Rewrite only the records starting at the line that contains "884x884 pixels. How" and ending at the line that contains "point(318,366)", changing "icon" to "button" and leaving everything else the same.

Data provided:
• • • • • • •

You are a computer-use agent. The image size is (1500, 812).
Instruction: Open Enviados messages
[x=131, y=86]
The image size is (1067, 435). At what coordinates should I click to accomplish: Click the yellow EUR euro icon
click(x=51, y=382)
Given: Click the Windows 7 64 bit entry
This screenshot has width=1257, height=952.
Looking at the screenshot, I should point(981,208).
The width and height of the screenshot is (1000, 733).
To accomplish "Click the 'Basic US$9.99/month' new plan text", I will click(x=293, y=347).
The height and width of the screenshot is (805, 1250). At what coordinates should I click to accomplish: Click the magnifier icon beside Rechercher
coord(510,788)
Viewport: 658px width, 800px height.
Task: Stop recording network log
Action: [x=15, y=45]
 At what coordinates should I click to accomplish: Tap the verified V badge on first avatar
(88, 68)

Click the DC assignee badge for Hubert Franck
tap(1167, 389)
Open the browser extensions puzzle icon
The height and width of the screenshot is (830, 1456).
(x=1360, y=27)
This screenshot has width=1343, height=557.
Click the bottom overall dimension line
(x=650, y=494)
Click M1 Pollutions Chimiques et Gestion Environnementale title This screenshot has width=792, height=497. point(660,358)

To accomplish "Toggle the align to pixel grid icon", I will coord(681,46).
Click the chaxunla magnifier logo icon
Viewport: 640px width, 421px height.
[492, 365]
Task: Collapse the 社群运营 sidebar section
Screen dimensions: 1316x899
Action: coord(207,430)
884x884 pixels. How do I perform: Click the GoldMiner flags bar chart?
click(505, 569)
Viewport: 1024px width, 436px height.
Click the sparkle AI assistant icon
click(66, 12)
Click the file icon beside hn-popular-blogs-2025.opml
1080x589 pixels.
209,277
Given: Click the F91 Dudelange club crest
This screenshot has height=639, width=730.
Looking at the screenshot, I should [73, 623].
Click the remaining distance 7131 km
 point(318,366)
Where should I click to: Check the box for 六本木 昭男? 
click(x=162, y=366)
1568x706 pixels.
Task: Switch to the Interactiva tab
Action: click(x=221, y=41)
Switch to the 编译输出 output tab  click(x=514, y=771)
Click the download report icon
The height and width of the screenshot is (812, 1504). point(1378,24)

• • • • • • •

Result:
884x884 pixels. How do I perform: Click the GoldMiner flags bar chart?
click(505, 569)
Viewport: 1024px width, 436px height.
Click the sparkle AI assistant button
click(66, 12)
Click the file button beside hn-popular-blogs-2025.opml
1080x589 pixels.
209,277
Given: Click the F91 Dudelange club crest
This screenshot has height=639, width=730.
Looking at the screenshot, I should [73, 623].
Click the remaining distance 7131 km
 point(318,366)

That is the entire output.